• _Problem statement_:
Where a line of the records holds the string "tweet", copy that line.

• _Records for processing_:
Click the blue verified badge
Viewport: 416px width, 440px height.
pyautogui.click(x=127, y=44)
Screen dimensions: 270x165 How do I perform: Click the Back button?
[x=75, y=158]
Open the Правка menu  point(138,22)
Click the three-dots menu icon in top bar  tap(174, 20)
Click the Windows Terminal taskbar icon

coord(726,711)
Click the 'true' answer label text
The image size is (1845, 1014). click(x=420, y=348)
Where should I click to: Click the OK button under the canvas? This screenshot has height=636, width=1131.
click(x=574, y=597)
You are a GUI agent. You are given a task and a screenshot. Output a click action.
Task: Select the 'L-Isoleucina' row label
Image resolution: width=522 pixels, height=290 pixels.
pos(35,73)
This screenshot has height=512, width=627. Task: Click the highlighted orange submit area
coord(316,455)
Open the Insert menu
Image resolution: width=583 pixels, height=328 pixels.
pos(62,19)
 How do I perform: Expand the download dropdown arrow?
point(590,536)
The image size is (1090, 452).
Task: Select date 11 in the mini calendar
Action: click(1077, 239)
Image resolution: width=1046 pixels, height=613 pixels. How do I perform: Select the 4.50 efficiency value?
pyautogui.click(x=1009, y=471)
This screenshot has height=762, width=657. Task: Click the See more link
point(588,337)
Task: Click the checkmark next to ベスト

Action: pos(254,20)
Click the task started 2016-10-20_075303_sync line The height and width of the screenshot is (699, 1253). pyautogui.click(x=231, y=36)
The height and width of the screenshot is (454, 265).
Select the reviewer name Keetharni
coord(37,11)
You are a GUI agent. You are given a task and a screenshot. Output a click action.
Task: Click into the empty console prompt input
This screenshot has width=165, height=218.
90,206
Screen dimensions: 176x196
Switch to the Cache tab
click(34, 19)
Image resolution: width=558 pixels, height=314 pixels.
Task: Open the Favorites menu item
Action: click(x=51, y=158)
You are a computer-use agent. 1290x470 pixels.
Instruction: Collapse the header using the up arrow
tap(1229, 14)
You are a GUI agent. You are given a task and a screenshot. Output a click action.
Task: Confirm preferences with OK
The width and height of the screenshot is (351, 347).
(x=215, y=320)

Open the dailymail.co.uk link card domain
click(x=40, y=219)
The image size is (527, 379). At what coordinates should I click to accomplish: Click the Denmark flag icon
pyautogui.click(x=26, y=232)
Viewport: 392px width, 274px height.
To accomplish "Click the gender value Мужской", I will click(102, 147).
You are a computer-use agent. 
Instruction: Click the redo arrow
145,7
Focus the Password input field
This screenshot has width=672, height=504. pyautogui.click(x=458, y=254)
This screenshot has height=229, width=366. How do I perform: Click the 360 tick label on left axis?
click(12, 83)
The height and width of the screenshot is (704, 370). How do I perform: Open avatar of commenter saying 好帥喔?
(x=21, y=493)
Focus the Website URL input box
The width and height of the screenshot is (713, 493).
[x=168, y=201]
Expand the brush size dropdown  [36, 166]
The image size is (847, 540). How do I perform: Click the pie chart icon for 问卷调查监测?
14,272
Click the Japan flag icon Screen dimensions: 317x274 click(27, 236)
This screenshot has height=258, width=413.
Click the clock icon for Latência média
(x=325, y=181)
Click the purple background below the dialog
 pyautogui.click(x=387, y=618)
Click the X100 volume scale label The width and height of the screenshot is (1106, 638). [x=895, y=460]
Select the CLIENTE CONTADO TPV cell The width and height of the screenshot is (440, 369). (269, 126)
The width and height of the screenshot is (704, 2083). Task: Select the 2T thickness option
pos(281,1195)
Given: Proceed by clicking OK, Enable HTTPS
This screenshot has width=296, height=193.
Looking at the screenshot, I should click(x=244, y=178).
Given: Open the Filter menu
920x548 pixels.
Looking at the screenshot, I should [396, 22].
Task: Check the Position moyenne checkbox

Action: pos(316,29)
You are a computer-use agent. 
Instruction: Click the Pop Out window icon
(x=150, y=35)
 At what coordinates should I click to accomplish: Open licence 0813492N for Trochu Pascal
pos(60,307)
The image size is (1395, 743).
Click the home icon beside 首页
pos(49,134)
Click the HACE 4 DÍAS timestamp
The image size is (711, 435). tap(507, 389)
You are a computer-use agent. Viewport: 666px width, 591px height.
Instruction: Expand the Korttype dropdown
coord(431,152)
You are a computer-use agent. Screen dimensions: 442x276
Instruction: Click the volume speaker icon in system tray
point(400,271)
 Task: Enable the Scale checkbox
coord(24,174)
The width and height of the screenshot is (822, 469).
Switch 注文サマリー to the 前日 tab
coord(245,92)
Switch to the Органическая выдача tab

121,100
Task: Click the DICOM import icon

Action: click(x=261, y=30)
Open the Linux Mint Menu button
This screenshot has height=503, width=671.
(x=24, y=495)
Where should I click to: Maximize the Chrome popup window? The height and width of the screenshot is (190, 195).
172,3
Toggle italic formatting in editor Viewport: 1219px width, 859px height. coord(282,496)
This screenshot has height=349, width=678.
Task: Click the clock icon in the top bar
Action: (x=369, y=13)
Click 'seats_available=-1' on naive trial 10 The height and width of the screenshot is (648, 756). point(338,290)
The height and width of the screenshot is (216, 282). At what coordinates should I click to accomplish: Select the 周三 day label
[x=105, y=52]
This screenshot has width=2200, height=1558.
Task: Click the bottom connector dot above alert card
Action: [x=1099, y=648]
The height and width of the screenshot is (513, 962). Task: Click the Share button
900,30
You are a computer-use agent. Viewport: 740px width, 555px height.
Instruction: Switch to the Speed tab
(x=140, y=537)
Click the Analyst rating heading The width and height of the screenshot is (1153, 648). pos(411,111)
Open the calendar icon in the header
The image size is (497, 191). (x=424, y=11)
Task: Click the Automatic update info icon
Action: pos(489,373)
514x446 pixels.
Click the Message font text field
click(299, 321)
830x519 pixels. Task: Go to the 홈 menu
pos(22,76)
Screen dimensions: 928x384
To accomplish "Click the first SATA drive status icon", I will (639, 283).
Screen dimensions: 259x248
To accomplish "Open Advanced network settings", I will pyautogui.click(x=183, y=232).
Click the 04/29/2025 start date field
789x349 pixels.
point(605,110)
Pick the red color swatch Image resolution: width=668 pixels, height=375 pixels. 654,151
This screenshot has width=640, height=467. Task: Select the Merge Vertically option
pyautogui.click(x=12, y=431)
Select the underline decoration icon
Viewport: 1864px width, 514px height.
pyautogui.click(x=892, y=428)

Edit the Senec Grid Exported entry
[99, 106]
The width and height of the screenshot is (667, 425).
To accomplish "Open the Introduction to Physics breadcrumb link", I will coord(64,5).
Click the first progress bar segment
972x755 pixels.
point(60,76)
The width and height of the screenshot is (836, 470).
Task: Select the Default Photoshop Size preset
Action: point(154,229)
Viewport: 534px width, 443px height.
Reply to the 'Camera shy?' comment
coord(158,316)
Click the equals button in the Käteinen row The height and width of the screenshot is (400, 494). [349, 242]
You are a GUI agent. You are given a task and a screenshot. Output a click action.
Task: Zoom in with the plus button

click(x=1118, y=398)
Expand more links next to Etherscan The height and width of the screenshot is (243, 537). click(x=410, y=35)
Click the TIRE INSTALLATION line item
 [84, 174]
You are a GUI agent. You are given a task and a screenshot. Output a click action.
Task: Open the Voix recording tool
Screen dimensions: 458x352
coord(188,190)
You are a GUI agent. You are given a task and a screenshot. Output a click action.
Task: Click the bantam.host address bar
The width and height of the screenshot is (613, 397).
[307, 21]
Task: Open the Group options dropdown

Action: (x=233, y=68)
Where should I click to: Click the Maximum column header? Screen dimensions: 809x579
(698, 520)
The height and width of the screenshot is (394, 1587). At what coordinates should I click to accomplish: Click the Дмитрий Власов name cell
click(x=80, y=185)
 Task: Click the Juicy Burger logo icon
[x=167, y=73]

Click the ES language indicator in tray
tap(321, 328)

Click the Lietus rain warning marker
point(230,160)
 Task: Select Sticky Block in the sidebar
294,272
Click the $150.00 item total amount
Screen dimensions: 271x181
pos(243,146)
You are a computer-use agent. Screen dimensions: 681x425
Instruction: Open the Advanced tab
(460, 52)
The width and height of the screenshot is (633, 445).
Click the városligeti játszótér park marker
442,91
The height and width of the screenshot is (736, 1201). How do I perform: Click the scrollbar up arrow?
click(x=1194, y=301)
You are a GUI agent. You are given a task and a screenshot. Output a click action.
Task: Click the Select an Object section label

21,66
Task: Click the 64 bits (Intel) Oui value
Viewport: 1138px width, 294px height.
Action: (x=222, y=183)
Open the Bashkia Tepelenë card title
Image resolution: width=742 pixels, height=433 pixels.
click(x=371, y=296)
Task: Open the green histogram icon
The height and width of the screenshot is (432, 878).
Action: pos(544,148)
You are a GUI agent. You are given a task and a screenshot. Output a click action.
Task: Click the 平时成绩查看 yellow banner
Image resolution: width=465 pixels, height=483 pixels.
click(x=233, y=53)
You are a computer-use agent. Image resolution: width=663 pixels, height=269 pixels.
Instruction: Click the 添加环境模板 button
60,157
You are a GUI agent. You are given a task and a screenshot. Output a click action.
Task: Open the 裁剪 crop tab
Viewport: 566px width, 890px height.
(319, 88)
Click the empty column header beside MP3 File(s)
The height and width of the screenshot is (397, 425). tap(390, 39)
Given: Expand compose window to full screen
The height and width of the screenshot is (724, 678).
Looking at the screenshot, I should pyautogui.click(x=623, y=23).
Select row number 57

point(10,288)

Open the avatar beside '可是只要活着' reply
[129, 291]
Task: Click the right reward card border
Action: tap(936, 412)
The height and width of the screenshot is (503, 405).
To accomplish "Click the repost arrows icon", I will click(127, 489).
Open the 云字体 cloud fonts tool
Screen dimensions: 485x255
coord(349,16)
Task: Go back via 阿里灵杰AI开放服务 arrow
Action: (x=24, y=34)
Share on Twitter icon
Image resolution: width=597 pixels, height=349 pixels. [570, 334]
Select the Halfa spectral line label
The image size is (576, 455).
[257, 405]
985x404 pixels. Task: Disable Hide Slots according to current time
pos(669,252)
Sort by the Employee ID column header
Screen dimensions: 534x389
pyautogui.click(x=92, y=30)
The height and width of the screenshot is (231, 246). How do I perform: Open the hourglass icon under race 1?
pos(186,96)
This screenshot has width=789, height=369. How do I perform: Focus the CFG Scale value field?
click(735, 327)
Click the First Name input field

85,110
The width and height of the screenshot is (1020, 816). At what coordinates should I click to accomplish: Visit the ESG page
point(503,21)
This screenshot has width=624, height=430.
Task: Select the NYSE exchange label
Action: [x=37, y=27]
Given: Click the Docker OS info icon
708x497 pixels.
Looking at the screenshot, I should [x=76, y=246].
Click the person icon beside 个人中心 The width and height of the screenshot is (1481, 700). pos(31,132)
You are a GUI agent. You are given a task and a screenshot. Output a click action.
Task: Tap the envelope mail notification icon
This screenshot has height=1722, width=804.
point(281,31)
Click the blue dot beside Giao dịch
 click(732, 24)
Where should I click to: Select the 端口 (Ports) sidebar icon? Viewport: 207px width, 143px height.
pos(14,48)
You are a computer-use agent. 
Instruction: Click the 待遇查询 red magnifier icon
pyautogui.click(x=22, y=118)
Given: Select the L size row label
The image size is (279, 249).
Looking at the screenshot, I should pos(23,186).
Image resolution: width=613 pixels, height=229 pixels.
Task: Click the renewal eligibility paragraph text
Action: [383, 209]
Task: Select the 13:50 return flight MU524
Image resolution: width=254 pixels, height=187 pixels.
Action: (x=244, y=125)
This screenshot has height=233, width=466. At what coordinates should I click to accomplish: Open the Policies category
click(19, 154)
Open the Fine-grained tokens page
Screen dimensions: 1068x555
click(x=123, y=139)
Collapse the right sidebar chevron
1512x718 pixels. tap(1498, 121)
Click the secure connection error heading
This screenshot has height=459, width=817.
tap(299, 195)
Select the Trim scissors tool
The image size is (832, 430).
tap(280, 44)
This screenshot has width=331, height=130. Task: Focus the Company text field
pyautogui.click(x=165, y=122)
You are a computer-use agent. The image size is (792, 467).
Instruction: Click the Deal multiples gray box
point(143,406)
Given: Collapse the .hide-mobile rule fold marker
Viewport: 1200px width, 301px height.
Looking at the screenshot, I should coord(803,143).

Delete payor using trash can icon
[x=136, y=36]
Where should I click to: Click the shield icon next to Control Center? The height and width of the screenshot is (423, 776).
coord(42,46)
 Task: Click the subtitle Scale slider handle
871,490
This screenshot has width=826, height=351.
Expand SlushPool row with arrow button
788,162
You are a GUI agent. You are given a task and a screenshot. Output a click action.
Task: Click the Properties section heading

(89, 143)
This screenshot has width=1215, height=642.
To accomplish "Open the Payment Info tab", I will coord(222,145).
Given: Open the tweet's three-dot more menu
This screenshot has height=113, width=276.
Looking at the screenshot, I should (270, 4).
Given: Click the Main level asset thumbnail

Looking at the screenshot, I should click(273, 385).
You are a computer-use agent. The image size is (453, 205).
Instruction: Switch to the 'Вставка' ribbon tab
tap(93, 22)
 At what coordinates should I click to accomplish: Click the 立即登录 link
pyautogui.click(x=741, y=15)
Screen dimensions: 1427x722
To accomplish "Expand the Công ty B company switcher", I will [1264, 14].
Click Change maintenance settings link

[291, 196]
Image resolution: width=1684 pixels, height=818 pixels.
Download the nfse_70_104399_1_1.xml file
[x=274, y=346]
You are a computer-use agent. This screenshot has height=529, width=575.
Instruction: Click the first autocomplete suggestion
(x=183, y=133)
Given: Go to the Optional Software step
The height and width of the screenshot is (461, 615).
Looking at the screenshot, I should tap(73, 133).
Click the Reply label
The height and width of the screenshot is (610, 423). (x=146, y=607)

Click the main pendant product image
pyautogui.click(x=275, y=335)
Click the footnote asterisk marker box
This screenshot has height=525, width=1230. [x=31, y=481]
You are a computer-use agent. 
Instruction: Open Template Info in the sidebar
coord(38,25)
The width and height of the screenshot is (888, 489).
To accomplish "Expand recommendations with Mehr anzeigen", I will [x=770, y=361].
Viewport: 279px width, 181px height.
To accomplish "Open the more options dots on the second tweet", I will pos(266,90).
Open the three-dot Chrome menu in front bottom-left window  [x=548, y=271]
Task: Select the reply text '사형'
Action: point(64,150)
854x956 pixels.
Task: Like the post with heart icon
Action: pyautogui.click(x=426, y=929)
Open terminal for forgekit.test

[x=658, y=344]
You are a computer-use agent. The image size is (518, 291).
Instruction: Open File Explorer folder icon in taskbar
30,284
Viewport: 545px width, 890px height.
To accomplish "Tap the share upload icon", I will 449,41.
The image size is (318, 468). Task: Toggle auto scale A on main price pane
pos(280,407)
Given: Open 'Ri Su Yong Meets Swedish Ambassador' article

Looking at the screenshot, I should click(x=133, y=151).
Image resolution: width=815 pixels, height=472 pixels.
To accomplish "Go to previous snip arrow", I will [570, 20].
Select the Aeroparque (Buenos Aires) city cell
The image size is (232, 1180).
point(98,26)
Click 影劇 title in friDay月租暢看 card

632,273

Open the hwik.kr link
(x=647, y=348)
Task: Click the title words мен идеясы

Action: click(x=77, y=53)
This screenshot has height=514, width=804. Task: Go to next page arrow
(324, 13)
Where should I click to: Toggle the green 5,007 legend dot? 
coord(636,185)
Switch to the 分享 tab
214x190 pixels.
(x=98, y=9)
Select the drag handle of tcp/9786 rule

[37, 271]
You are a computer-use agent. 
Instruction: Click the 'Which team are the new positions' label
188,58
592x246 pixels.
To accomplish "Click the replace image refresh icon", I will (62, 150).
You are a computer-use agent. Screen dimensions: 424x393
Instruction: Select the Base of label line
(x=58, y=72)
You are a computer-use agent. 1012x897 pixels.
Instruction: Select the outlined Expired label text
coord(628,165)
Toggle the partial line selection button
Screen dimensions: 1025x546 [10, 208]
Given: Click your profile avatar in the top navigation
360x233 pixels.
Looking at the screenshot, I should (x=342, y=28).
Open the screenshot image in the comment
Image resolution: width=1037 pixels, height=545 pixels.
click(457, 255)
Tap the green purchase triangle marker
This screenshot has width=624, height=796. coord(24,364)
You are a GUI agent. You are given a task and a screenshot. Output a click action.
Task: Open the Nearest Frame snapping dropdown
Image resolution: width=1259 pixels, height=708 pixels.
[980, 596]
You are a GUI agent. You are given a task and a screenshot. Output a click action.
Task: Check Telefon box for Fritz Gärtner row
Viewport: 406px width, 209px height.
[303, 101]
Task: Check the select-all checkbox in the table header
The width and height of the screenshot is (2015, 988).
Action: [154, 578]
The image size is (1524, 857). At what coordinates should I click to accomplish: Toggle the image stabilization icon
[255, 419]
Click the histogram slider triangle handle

• _Answer for this exercise_:
Given: Open the tweet's three-dot more menu
To accomplish "Open the more options dots on the second tweet", I will pos(266,90).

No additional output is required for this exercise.